→ Dataset entries
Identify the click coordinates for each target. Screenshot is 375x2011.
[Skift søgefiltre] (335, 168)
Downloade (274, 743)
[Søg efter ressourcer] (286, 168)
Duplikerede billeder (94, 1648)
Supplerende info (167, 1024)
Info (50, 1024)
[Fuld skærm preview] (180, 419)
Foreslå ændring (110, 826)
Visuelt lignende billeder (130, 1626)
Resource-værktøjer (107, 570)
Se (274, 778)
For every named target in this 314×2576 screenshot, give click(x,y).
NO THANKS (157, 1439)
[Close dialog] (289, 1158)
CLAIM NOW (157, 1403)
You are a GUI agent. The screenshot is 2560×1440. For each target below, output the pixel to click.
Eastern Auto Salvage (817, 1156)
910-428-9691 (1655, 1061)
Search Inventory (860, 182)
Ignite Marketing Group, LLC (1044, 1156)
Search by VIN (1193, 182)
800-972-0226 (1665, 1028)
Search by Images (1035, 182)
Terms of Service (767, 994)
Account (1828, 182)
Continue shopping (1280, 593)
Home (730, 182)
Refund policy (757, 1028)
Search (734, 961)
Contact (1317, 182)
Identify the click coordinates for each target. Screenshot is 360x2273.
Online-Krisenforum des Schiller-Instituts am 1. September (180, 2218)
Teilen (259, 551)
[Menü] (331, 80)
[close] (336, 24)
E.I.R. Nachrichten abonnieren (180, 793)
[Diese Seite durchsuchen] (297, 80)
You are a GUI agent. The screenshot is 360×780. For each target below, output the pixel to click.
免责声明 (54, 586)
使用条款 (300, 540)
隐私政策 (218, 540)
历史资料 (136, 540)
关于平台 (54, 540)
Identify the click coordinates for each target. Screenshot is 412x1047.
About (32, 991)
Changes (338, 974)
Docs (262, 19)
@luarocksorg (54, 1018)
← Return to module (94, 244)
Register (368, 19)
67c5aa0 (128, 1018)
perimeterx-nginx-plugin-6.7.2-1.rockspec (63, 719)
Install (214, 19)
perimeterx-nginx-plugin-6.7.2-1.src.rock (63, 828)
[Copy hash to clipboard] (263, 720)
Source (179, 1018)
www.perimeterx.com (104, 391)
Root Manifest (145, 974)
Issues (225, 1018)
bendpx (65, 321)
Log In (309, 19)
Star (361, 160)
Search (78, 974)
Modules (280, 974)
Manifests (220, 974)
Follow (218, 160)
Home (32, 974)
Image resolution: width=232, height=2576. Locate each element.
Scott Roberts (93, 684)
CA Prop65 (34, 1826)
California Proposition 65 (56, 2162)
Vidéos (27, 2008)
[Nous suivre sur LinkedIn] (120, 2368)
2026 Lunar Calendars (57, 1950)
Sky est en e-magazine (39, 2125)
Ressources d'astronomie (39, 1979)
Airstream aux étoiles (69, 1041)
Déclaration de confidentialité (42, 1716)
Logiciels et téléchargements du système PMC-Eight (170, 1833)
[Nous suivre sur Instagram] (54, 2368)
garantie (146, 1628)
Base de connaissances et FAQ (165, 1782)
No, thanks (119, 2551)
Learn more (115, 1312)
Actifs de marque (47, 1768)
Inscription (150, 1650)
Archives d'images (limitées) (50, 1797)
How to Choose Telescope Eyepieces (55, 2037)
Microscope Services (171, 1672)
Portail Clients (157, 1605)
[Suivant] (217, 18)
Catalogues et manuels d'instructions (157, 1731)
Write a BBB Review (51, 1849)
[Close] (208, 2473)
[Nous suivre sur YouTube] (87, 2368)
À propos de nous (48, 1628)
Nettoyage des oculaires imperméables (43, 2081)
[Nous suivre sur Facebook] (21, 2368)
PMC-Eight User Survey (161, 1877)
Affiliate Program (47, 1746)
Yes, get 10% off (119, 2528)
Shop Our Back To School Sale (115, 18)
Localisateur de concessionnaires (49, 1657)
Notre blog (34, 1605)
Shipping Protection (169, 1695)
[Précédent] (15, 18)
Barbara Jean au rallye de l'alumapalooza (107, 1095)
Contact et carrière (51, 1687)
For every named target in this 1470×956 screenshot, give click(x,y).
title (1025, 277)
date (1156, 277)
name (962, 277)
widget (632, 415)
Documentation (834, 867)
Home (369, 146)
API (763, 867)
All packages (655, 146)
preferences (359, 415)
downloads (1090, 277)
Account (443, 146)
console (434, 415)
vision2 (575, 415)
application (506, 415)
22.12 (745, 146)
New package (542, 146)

→ Work required
From the entries above, copy each line that holds "Identify".

→ Answer section
Identify the click coordinates for each target. Screenshot is 375x2011.
Identify the click coordinates for each target. Screenshot is 360x2273.
Identify the click coordinates for each target. Screenshot is 412x1047.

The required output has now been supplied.